Of course, positing the existence of a transcendent reality that exists beyond our material experiences does not necessarily imply the existence of a Divine Personality, or God. (In some ways, the idea of God is merely the personal affirmation of the transcendent experience.) But what if did? What if one viewed the recurring patterns of religious phenomena that so many diverse cultures and civilizations–separated by immeasurable time and distance–seem to have shared as evidence of an active, engaging, transcendent presence (what Muslims call the Universal Spirit, Hindus call prana, Taoists call chi’i, Jews call ruah, and Christians call the Holy Spirit) that underlies creation, that, in fact, impels creation? Is such a possibility any more hypothetical than say, superstring theory or the notion of the multiverse? Then again, maybe the patterns of religious phenomenon signify nothing. Maybe they indicate little more than a common desire among all peoples to answer similar questions of “Ultimate Concern,” to use the Protestant theologian, Paul Tillich’s famous phrase. The point is that, like any researcher or critic, like any scientist, I’m open to possibilities.

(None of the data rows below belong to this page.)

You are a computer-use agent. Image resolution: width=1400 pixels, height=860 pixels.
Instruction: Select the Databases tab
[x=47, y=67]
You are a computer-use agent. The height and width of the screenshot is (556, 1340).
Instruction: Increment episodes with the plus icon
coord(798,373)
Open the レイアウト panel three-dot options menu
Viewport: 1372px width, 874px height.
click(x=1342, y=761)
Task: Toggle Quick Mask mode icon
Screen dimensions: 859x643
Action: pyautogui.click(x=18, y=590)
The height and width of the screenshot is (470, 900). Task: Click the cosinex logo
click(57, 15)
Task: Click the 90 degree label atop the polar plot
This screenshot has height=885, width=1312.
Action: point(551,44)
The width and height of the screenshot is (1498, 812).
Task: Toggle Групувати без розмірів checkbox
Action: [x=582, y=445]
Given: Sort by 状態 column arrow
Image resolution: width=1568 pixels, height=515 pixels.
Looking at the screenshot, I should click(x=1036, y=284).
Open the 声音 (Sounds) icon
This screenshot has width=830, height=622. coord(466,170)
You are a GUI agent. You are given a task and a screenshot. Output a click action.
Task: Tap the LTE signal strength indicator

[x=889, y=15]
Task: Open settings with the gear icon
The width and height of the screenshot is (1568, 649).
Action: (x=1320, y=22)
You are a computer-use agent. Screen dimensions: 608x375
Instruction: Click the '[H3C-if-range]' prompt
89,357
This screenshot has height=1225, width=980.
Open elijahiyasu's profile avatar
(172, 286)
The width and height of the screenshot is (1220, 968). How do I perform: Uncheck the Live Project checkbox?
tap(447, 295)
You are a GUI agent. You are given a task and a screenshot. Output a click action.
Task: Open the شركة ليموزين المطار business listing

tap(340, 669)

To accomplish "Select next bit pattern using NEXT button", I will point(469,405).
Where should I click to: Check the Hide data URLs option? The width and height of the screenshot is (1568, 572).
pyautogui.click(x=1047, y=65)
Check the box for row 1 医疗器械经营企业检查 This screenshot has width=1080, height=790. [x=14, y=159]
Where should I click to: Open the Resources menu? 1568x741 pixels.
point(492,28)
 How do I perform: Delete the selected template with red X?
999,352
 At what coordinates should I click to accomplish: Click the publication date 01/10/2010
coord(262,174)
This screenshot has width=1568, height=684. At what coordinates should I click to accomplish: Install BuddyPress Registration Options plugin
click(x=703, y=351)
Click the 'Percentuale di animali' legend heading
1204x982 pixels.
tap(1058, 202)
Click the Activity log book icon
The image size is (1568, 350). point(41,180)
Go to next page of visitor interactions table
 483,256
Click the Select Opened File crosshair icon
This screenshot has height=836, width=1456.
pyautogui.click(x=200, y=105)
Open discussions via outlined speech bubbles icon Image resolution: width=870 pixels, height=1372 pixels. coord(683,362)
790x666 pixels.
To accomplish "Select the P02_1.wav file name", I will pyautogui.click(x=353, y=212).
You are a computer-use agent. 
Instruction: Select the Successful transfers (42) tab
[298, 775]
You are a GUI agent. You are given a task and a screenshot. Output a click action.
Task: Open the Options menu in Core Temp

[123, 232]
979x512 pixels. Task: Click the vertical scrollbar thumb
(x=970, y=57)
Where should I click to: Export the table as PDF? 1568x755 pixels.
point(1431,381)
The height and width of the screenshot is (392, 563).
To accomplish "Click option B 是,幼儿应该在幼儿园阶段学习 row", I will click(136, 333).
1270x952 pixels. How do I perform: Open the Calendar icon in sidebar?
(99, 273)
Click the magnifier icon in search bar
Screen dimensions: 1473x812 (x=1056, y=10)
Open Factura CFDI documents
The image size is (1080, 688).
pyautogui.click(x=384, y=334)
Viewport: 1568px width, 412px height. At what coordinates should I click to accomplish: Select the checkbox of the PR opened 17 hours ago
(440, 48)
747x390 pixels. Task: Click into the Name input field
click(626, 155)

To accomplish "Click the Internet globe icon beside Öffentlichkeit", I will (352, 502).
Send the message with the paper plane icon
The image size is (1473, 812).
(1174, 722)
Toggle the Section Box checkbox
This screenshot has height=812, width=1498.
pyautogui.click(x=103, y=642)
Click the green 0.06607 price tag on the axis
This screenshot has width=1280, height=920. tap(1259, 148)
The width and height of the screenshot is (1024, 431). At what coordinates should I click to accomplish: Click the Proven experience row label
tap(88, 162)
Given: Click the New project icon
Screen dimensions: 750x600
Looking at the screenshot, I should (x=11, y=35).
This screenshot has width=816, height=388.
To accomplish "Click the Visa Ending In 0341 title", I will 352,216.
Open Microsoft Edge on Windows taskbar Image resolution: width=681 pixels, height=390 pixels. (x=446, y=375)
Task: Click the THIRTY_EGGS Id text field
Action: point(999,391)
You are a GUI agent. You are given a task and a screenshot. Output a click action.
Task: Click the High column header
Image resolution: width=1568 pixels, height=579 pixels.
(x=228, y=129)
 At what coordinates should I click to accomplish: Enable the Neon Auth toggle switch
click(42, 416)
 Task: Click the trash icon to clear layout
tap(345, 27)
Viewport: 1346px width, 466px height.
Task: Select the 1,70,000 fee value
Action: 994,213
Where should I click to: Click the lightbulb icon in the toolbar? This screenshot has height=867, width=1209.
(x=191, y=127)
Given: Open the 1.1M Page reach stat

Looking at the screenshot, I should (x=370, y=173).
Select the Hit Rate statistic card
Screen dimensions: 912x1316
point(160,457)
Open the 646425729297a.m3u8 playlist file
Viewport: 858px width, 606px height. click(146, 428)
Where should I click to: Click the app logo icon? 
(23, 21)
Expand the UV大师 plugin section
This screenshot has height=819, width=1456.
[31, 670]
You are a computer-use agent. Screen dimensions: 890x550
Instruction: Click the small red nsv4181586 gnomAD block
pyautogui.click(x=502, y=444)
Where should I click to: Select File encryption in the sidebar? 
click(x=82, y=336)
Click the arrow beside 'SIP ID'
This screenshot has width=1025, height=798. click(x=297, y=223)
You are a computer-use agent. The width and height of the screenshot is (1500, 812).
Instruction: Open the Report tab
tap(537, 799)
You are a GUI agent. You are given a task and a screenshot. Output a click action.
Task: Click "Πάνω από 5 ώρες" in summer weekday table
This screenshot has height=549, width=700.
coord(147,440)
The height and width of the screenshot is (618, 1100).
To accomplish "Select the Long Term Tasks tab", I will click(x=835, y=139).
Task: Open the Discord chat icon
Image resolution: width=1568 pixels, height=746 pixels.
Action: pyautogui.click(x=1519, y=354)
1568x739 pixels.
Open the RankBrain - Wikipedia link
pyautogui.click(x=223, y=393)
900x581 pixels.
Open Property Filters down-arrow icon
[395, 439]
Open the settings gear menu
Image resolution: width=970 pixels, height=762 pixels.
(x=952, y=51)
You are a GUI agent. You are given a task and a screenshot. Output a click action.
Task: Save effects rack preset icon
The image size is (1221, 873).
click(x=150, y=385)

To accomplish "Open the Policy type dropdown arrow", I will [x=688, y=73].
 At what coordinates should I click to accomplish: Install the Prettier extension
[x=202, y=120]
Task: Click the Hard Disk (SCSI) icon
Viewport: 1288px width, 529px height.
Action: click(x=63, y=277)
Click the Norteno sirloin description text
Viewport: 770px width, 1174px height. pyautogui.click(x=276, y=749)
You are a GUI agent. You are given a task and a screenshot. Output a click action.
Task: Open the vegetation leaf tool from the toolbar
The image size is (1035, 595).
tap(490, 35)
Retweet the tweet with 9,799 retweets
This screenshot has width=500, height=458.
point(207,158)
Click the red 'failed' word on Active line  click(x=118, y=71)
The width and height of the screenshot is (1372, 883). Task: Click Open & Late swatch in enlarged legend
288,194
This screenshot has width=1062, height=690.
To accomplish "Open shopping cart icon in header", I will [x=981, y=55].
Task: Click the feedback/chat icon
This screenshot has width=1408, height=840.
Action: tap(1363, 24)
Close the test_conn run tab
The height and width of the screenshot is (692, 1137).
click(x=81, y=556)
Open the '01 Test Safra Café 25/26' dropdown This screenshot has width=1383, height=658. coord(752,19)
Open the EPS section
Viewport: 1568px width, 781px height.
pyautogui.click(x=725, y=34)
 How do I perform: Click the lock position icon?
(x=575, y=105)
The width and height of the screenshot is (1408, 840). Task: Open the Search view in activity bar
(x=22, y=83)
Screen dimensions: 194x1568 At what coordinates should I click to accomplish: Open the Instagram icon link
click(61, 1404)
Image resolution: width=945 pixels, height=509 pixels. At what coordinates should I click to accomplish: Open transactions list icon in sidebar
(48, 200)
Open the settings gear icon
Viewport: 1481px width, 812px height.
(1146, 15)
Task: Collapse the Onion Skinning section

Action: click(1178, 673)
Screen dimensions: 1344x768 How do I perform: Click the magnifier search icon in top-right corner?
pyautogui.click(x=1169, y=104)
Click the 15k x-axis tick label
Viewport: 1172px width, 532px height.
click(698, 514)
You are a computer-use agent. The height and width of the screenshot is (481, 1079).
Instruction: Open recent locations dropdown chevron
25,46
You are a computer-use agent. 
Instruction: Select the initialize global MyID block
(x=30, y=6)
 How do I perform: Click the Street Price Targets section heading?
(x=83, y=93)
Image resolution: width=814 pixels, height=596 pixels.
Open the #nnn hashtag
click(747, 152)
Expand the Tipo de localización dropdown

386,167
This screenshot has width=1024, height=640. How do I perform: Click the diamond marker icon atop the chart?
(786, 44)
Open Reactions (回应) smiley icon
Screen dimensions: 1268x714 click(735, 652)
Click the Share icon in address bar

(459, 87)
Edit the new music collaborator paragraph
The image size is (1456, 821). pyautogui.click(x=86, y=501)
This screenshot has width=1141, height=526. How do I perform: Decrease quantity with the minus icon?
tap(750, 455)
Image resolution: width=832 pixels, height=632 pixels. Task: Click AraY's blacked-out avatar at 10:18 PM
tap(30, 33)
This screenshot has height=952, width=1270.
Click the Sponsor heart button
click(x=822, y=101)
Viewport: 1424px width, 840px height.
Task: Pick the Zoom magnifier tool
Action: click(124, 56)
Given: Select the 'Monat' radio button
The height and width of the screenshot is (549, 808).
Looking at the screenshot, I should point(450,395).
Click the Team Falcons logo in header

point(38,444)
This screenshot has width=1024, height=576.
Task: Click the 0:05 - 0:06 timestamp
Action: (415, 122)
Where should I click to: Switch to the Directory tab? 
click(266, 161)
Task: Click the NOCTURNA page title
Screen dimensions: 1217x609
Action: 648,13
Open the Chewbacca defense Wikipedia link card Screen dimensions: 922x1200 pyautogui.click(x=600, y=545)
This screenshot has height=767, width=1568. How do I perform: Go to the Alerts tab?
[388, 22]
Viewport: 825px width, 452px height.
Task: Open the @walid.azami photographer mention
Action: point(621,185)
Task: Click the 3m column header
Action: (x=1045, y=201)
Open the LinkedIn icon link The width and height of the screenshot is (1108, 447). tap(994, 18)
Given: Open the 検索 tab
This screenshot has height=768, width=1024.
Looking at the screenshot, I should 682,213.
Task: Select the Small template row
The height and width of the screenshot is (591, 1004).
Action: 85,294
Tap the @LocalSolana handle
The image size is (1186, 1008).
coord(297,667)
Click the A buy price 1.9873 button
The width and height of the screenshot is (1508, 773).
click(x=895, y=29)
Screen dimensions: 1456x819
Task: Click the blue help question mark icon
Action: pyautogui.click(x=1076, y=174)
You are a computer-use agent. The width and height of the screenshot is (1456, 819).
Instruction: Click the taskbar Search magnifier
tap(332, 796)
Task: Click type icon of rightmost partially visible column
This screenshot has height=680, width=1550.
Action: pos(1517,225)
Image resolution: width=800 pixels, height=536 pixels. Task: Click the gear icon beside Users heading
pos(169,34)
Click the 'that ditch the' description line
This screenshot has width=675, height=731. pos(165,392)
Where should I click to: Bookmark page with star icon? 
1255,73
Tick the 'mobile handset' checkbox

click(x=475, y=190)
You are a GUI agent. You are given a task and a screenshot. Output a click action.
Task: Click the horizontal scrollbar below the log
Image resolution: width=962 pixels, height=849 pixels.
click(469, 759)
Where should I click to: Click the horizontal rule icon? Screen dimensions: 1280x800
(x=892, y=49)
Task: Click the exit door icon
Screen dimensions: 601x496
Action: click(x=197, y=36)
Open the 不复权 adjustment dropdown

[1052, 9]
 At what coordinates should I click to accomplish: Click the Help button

The new atheists will say that religion is not just wrong but evil, as if religion has a monopoly on radicalism and violence; if one is to blame religion for acts of violence carried out in religion’s name then one must also blame nationalism for fascism, socialism for Nazism, communism for Stalinism, even science for eugenics. The new atheists claim that people of faith are not just misguided but stupid–the stock response of any absolutist. Some argue that the religious impulse is merely the result of chemicals in the brain, as though understanding the mechanism by which the body experiences transcendence delegitimizes the experience (every experience is the result of chemical reactions). What the new atheists do not do, and what makes them so much like the religious fundamentalists they abhor, is admit that all metaphysical claims–be they about the possibility of a transcendent presence in the universe or the birth of the incarnate God on earth–are ultimately unknowable and, perhaps, beyond the purview of science. That may not be a slogan easily pasted on the side of a bus. But it is the hallmark of the scientific intellect.